» **Assigned task**
In the records below, the lines from the one with "Copy the Thursday schedule" through the last are to be printed exactly, and nothing else.

--- Records for the exercise Enclosed Below ---

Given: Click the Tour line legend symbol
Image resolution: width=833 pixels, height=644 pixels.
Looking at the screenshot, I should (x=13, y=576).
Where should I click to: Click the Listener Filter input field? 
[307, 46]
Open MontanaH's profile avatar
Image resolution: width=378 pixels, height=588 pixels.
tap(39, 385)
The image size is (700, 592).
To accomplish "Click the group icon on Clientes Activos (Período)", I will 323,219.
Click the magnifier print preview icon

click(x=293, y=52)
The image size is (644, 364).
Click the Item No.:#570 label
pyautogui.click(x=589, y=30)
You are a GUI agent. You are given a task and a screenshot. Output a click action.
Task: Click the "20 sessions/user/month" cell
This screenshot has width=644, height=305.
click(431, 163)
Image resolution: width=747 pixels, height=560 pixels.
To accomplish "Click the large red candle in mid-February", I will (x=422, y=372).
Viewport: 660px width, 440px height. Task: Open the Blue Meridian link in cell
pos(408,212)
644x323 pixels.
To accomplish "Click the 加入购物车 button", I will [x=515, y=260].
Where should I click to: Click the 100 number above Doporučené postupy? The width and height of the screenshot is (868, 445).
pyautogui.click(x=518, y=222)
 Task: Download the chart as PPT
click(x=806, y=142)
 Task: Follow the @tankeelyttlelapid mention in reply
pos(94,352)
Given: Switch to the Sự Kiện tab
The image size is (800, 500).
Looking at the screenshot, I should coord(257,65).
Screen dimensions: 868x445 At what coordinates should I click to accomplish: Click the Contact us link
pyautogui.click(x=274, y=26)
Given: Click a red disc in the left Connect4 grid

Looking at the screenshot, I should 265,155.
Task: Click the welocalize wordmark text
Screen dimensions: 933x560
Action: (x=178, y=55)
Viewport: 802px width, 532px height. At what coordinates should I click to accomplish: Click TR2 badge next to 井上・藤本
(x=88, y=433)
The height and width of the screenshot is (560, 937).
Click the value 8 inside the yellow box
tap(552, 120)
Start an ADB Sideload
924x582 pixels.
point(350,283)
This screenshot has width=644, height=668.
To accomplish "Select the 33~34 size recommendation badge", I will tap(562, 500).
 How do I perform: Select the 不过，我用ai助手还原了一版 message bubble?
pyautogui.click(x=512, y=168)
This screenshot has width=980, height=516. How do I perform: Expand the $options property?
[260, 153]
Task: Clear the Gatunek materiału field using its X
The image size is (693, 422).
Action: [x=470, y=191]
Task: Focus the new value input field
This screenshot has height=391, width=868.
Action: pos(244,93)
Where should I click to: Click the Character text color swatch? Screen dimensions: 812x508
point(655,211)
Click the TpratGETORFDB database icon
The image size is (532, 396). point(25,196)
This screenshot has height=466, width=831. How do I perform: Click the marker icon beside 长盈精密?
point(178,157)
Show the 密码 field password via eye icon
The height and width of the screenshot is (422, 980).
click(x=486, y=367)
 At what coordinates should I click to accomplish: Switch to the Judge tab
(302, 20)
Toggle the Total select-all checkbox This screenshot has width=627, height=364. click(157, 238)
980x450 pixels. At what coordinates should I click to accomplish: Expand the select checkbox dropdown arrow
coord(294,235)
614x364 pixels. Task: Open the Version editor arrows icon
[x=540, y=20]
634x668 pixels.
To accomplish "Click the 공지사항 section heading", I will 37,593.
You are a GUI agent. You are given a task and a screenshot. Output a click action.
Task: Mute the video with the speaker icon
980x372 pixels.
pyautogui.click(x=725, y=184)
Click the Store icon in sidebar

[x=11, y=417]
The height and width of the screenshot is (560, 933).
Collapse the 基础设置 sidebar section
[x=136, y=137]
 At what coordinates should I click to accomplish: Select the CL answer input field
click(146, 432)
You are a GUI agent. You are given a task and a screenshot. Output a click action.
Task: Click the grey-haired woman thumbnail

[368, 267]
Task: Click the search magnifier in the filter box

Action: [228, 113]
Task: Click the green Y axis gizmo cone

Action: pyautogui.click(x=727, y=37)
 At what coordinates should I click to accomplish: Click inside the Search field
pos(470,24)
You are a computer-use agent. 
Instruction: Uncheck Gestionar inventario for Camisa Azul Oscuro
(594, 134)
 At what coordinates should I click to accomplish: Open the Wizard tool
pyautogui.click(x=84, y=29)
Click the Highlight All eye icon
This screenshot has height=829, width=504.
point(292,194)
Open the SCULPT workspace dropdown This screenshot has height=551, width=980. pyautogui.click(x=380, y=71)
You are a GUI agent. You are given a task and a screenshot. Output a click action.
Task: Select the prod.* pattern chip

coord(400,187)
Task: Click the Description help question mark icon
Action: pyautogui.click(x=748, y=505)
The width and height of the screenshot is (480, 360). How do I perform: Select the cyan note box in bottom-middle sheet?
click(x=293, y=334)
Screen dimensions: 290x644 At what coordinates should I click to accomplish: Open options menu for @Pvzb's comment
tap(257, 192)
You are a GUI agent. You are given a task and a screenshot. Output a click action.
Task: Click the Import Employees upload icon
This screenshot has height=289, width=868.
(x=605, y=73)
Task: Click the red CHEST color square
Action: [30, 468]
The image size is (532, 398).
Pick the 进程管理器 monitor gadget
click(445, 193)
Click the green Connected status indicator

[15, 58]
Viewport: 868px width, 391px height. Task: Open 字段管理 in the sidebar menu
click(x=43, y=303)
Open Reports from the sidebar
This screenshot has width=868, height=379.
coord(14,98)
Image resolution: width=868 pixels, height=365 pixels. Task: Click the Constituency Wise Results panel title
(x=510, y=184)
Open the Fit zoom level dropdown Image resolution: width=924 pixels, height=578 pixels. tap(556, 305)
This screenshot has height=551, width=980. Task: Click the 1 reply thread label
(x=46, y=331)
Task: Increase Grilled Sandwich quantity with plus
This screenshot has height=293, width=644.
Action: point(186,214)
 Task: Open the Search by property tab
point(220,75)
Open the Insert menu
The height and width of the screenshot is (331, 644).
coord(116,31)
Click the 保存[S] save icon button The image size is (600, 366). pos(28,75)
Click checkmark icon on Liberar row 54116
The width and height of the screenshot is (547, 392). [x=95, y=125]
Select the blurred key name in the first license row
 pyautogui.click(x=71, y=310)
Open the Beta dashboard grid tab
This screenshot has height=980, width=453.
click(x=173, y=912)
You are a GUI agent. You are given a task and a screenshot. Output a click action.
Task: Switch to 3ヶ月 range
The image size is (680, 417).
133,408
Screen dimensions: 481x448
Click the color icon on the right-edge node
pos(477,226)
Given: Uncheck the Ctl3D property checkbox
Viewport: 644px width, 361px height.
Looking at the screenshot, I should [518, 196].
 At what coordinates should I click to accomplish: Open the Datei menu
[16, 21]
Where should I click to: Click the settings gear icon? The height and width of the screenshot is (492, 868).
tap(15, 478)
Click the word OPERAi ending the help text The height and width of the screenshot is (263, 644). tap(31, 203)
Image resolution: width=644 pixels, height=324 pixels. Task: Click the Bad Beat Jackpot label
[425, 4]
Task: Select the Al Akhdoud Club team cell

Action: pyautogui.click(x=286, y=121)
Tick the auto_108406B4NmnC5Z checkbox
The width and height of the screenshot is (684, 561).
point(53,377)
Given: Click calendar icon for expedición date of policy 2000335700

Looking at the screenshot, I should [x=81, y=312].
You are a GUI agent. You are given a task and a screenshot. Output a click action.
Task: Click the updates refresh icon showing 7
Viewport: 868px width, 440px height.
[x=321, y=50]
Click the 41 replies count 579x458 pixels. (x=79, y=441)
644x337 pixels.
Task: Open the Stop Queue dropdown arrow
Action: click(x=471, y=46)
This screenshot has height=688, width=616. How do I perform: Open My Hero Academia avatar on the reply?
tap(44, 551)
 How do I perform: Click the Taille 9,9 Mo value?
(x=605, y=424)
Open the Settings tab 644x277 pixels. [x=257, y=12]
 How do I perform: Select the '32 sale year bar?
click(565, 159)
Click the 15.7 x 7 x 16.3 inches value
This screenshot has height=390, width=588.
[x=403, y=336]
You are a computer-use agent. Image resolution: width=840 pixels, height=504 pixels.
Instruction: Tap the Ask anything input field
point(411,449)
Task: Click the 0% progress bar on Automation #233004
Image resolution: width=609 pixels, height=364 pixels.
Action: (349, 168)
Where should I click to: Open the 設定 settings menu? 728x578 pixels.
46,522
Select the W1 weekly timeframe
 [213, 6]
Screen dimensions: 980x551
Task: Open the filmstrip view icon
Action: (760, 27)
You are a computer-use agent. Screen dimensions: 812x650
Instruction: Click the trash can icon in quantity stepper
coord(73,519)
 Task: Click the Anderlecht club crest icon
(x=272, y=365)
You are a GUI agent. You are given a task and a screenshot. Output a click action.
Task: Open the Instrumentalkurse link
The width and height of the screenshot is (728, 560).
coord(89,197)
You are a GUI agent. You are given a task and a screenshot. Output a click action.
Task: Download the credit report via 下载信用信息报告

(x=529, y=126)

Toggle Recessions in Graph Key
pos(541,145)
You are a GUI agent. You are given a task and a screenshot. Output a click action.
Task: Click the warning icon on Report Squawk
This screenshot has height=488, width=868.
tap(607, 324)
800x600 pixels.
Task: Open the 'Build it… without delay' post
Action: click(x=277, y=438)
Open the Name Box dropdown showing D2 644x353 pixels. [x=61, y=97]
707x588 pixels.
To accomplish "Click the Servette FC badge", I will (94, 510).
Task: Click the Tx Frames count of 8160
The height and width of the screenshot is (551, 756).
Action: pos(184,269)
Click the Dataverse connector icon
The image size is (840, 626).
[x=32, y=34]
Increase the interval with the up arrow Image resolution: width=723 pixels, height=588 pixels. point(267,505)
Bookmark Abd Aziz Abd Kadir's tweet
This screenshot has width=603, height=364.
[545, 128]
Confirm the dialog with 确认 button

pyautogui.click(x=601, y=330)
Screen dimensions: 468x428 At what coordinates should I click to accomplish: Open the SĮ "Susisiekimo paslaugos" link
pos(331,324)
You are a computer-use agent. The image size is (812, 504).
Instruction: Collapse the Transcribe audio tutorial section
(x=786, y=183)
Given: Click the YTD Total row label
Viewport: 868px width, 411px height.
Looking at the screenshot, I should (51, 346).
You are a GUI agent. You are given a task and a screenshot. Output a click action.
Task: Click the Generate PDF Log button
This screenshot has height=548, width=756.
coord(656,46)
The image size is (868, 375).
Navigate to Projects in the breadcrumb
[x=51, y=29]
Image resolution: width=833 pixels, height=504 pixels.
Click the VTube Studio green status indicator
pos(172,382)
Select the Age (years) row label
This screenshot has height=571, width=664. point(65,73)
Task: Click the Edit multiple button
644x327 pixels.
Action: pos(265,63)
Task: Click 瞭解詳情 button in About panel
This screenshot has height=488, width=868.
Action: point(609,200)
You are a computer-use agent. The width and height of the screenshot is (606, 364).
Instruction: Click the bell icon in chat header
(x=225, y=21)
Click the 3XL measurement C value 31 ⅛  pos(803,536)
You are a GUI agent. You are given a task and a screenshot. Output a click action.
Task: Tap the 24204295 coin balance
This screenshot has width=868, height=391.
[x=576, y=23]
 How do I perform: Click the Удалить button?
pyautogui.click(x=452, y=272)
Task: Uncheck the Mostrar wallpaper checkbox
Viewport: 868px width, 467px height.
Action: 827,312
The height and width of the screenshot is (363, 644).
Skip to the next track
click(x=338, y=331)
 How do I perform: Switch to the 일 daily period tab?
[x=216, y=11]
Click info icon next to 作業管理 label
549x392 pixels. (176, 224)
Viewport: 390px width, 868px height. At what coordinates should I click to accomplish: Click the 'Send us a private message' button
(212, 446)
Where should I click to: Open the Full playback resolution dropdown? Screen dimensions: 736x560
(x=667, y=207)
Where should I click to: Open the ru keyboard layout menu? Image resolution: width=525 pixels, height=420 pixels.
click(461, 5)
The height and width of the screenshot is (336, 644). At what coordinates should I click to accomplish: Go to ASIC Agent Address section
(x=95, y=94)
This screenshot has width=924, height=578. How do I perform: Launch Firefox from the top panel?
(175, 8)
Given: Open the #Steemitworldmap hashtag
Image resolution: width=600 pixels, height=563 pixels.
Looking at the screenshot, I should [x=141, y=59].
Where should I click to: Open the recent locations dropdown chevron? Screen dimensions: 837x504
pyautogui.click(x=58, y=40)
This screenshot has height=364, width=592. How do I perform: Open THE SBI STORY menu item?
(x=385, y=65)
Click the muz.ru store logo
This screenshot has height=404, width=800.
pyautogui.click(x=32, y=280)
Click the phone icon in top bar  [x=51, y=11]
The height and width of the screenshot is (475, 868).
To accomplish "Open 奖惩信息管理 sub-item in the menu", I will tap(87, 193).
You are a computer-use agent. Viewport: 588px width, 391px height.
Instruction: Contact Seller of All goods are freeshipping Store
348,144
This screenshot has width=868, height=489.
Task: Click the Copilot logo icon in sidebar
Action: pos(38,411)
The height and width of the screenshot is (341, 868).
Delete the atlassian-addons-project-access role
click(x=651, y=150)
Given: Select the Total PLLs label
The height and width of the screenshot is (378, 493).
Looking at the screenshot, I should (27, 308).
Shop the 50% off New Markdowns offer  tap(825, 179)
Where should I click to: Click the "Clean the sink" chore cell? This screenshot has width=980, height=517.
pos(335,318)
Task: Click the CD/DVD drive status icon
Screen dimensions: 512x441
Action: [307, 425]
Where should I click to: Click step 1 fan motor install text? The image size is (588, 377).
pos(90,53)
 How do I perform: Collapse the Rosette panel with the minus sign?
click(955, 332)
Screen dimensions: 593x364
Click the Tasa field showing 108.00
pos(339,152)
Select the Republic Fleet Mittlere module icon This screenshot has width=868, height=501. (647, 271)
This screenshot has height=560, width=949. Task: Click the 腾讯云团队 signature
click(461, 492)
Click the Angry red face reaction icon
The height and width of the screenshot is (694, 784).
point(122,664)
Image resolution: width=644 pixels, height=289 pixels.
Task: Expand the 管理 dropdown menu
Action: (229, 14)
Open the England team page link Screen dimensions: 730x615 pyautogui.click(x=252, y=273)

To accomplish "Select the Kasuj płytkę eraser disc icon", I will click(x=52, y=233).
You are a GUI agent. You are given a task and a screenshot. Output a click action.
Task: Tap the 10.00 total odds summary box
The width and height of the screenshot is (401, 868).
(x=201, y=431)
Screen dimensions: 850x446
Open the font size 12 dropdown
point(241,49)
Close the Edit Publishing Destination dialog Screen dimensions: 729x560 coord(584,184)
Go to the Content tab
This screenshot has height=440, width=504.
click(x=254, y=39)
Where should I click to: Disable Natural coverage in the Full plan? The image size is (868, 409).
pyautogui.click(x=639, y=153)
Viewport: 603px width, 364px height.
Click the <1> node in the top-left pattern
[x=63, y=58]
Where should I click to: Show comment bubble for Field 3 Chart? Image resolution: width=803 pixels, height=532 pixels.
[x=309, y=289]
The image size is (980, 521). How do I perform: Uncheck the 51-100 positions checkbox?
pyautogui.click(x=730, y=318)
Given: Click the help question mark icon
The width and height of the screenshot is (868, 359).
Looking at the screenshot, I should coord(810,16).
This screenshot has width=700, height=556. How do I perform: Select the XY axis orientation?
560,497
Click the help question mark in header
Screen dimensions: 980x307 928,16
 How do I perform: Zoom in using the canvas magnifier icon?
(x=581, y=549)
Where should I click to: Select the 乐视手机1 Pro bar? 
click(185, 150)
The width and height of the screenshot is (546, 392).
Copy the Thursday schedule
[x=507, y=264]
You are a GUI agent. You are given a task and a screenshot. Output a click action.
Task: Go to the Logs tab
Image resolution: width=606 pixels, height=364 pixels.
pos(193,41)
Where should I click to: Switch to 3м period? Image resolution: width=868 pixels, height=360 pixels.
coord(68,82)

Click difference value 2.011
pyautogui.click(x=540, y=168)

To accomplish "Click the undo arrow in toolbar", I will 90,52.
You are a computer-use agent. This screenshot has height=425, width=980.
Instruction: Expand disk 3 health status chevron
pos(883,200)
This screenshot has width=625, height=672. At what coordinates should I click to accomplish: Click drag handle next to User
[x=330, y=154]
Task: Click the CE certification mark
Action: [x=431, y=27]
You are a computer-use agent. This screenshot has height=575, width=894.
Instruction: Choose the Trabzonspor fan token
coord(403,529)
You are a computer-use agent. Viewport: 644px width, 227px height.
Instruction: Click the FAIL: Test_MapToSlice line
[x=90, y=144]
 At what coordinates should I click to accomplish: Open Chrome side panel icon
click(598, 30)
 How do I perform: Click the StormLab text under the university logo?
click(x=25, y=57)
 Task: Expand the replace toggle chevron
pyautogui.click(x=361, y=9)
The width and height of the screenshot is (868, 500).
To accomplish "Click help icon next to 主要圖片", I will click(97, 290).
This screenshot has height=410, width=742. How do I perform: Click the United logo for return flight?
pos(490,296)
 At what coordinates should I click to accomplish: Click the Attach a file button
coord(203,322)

--- End of Enclosed Records for the exercise ---

» **Final answer**
Copy the Thursday schedule
[x=507, y=264]
You are a GUI agent. You are given a task and a screenshot. Output a click action.
Task: Go to the Logs tab
Image resolution: width=606 pixels, height=364 pixels.
pos(193,41)
Where should I click to: Switch to 3м period? Image resolution: width=868 pixels, height=360 pixels.
coord(68,82)

Click difference value 2.011
pyautogui.click(x=540, y=168)

To accomplish "Click the undo arrow in toolbar", I will 90,52.
You are a computer-use agent. This screenshot has height=425, width=980.
Instruction: Expand disk 3 health status chevron
pos(883,200)
This screenshot has width=625, height=672. At what coordinates should I click to accomplish: Click drag handle next to User
[x=330, y=154]
Task: Click the CE certification mark
Action: [x=431, y=27]
You are a computer-use agent. This screenshot has height=575, width=894.
Instruction: Choose the Trabzonspor fan token
coord(403,529)
You are a computer-use agent. Viewport: 644px width, 227px height.
Instruction: Click the FAIL: Test_MapToSlice line
[x=90, y=144]
 At what coordinates should I click to accomplish: Open Chrome side panel icon
click(598, 30)
 How do I perform: Click the StormLab text under the university logo?
click(x=25, y=57)
 Task: Expand the replace toggle chevron
pyautogui.click(x=361, y=9)
The width and height of the screenshot is (868, 500).
To accomplish "Click help icon next to 主要圖片", I will click(97, 290).
This screenshot has height=410, width=742. How do I perform: Click the United logo for return flight?
pos(490,296)
 At what coordinates should I click to accomplish: Click the Attach a file button
coord(203,322)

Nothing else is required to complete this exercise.